Tanpa menunggu Papa dan Mama, aku langsung berlari masuk ke rumah begitu mobil berhenti. Aku mengabaikan panggilan mereka. Mataku terasa panas. Dadaku sesak seakan ada yang menimpakan beban berat di atasnya. Jantungku berdentam-dentam menggedor rongga dadaku seolah akan meledak. Darah menderu di telingaku. Marah, sedih, kecewa, sakit, entah perasaan mana yang lebih kuat untuk saat ini.
Mereka berbohong! Mereka sudah memperdayaku! Mereka mengkhianatiku!
Aku masuk ke kamar, lalu membanting pintu dan menguncinya. Setelah itu, tangisku pecah. Aku menjerit, berteriak, dan meraung.
Mengapa mereka tega melakukan ini padaku?
Aku dan Xabi bersitatap cukup lama. Sudah empat tahun kami tidak bertemu semenjak kejadian itu. Skandal itu. Pemuda itu datang bersama kedua orang tuanya. Pakaian mereka pun formal seperti pakaian kami. Xabi memakai setelan jas tiga potong berwarna senada dengan gaunku. Andaipun dia terkejut, pemuda itu tidak memperlihatkannya.
Mereka semua saling sapa. Ketika Om Satya dan Tante Rani menyapaku, aku hanya bisa tersenyum kaku. Namun, aku berusaha untuk tetap bersikap senormal mungkin. Selama makan malam berlangsung, aku lebih sering diam, tetapi otakku sibuk menebak-nebak mau ke arah mana acara ini sebenarnya. Obrolan mereka masih seputar bisnis, tetapi aku merasakan ada hal lain yang akan dibicarakan. Apalagi ketika kudapati Papa dan Mama sesekali saling lirik dengan cemas. Aku yakin ada sesuatu yang mereka sembunyikan.
“Aku masih ingat saat pertama kali Naraya dan Xabian bertemu. Naraya masih sangat kecil. Aku tidak menyangka kalau waktu berlalu begitu cepat dan sekarang Naraya sudah tumbuh dewasa,” ujar Om Satya. Dia tersenyum hangat padaku, yang kubalas dengan senyum sopan.
“Ya,” Tante Rani menyahut, “Aku selalu berharap memiliki seorang putri, tetapi Tuhan berkehendak lain.
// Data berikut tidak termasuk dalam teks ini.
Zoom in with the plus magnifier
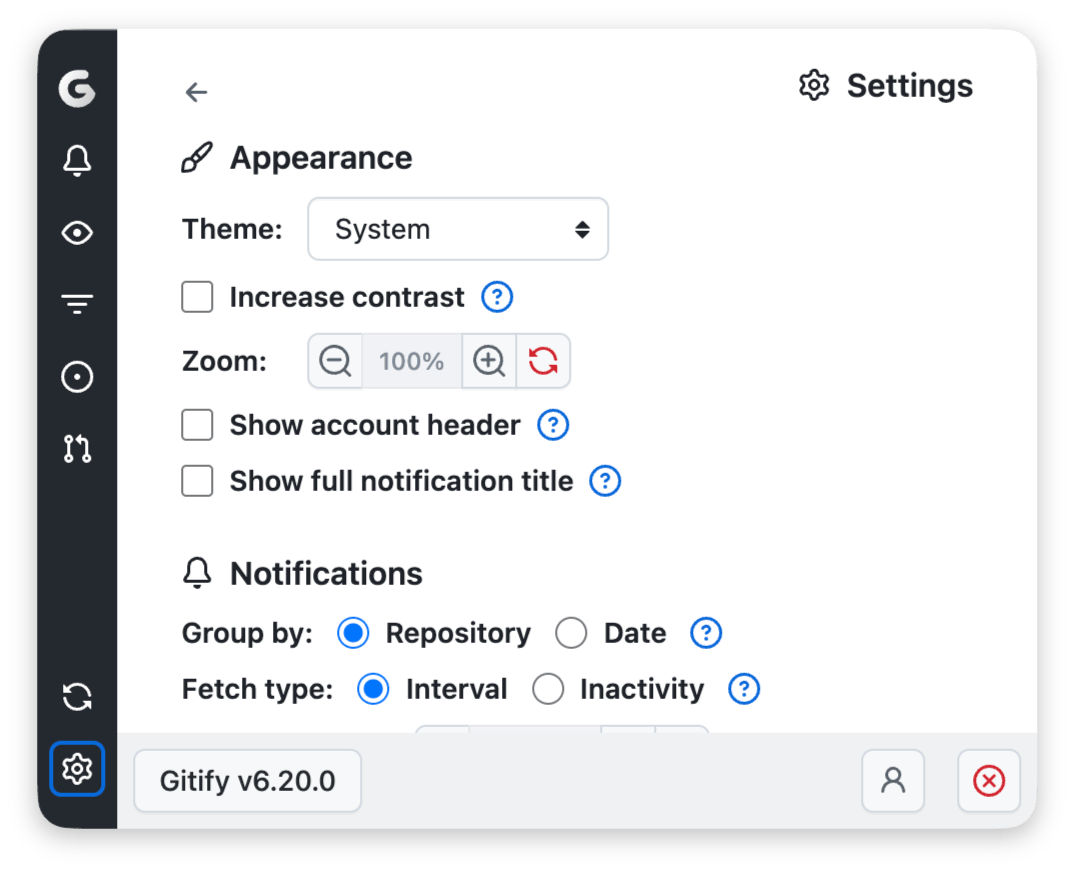This screenshot has height=873, width=1074. coord(489,361)
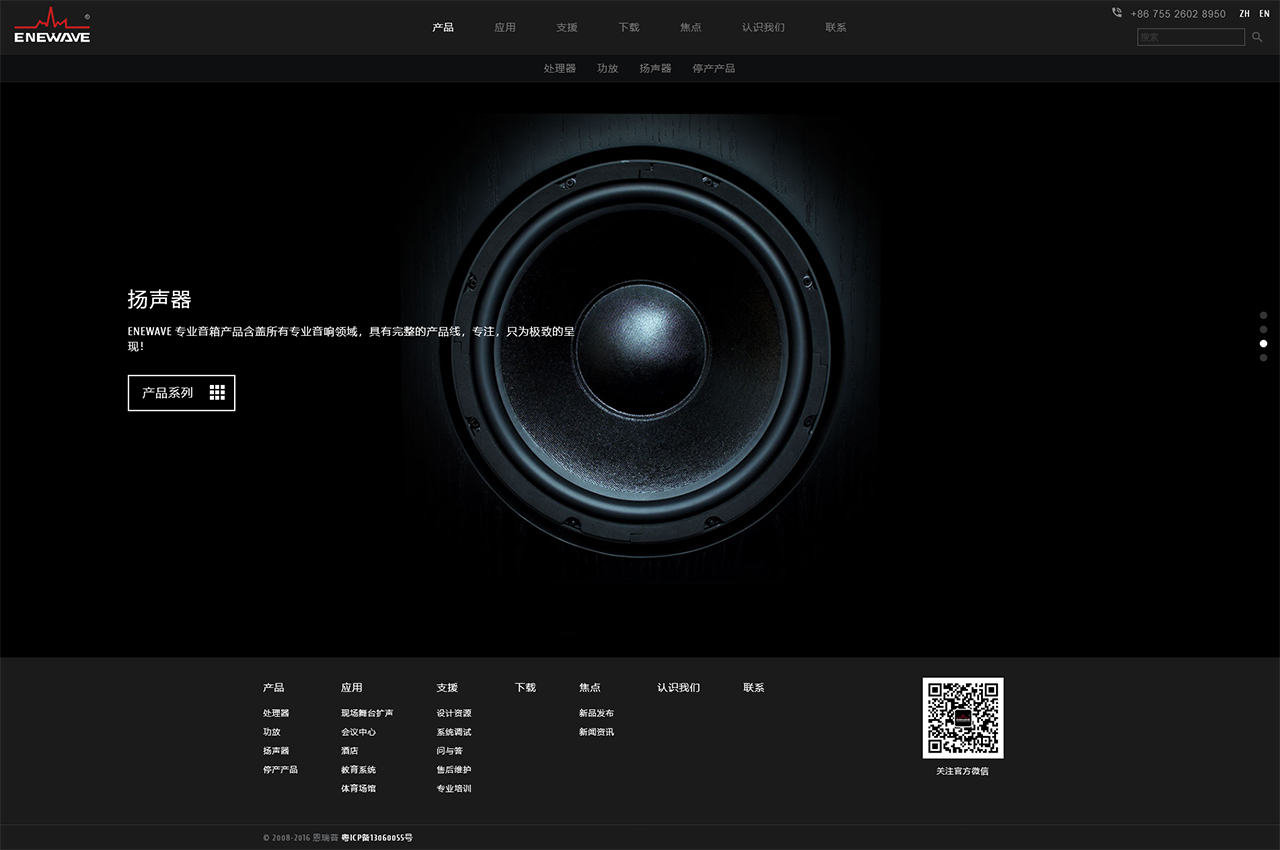Open 现场舞台扩声 footer link
1280x850 pixels.
tap(367, 713)
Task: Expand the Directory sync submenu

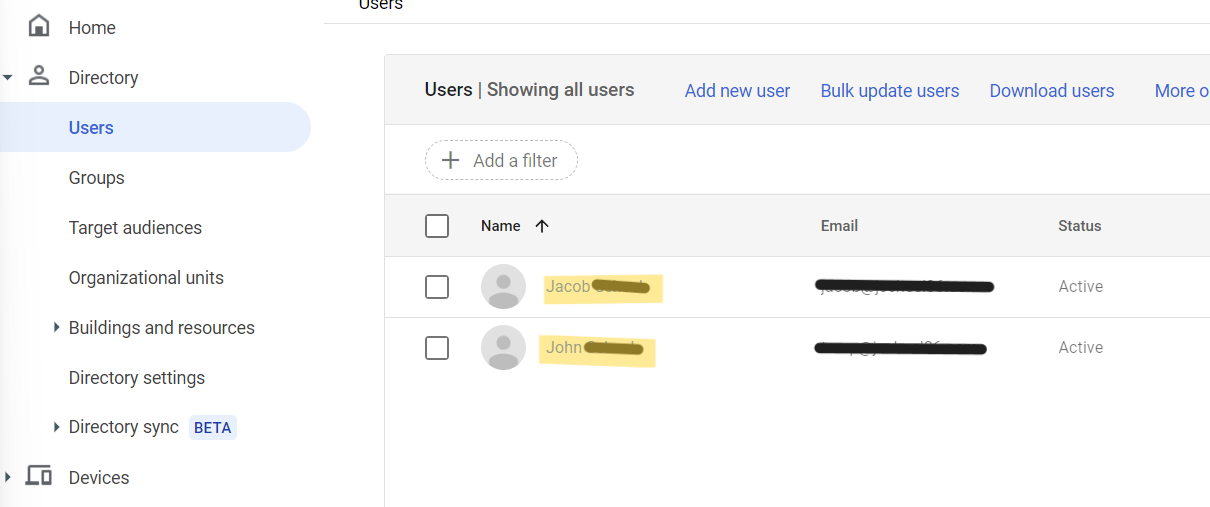Action: click(57, 427)
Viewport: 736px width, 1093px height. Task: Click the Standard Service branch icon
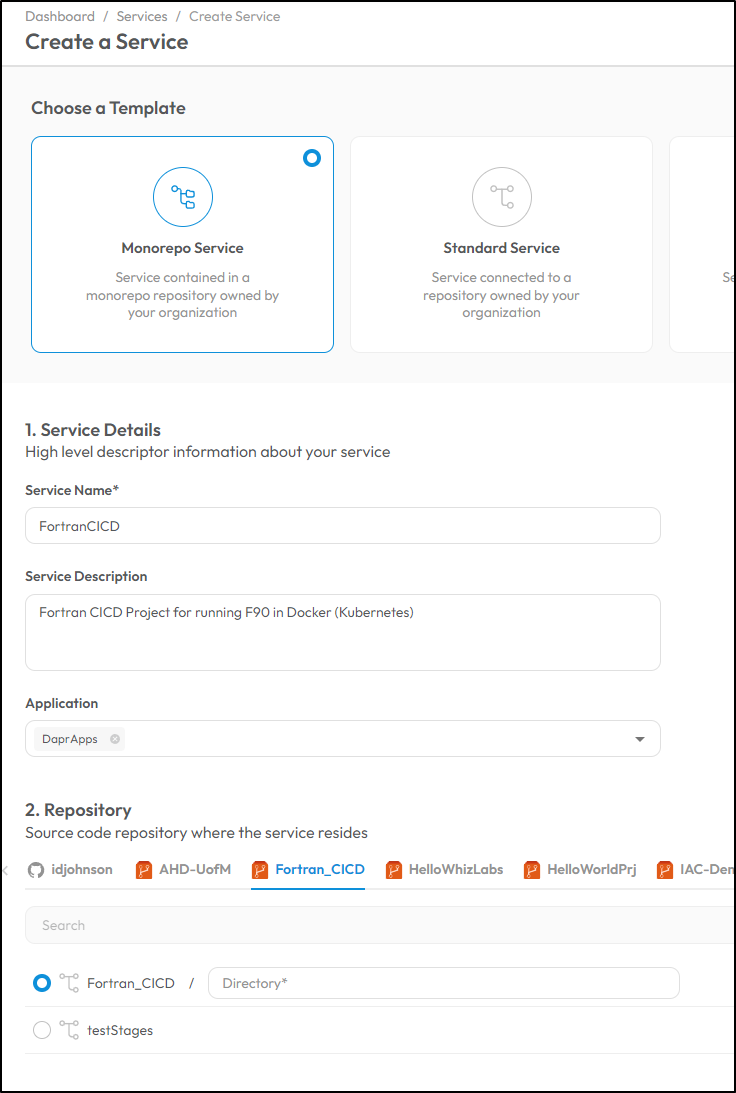coord(502,197)
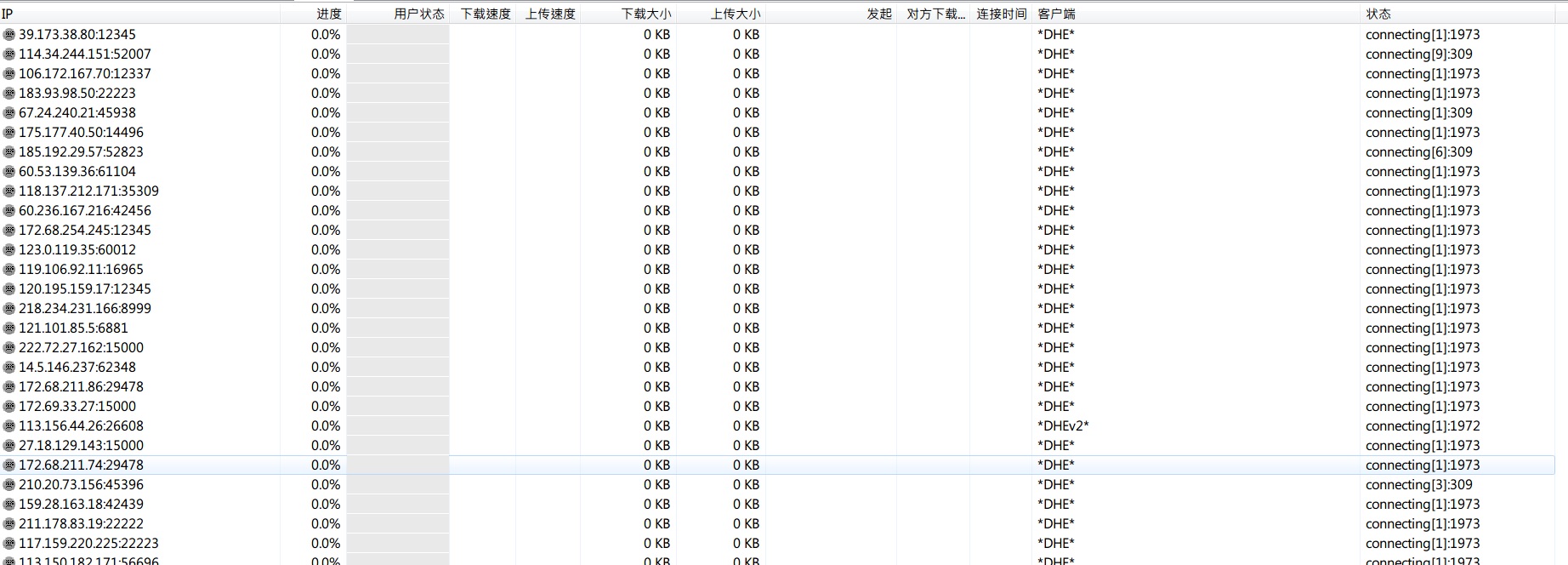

Naraya begitu manis. Mungkin Tuhan tidak memberiku putri, tetapi memiliki Naraya sebagai menantu sudah cukup bagiku. Aku sangat senang karena anak-anak kita akan menikah. Jujur saja, aku sempat khawatir karena Nara lama sekali tidak datang ke rumah.”
Untuk sesaat, aku membeku. Suara-suara di sekitarku seolah menghilang. Hanya ada keheningan. Aku seolah terempas ke dalam lubang gelap tak berdasar. Sentuhan di tanganku mengembalikanku ke bumi. Ternyata Tante Rani yang sekarang menggenggam tanganku.
“Nara, kamu mau, ‘kan, menjadi menantu Tante?” tanyanya seraya tersenyum ramah. Ia merupakan wanita cantik berusia pertengahan empat puluhan. Seingatku, dia merupakan wanita yang lembut, baik hati, dan ramah. Sosok ibu yang sempurna.
Aku mengerjap. “Huh? Ng … aku ….” Aku tergagap. Tenggorokanku seperti tersumbat. Aku tidak memiliki jawaban. Otakku kosong. Tante Rani dan Om Satya sepertinya menangkap kebingunganku. Mereka menatap Xabian penuh tanya.
“Aku belum memberitahu Naraya. Kupikir, pertunangan ini akan menjadi kejutan untuknya,” Xabi menyahut. Nada bicaranya datar dan terkesan dingin. Dia bahkan tidak mau repot-repot menyembunyikan ketidaksukaannya kepada sang ibu. Kulihat senyuman di wajah Tante Rani memudar, begitu juga Om Satya. Suasana di ruangan ini menjadi agak canggung.
Kalau Xabian berpikir ingin membuat kejutan, kuakui bahwa aku memang terkejut sampai hampir mati. Aku berpaling menatap Mama dan Papa secara bergantian, berharap mendapat penjelasan dari mereka. Namun, keduanya bahkan menolak untuk membalas tatapanku. Setelah itu, aku tak bisa mengingat apa yang kami bicarakan. Segalanya berlangsung kabur, tersembunyi di balik segala keramah-tamahan, senyum palsu, serta omong kosong.
“Sayang, berikan cincinnya,” ujar Tante Rani.
Xabi mengeluarkan sebuah kotak cincin berwarna putih dari saku jasnya. Ketika dibuka, ada dua buah cincin di dalamnya. Dia mengambil salah satu cincin dengan model yang lebih fenimin—dengan batu rubi di antara dua berlian yang berukuran lebih kecil. Kilau yang dipantulkan permata-permata itu terasa menyakiti mataku.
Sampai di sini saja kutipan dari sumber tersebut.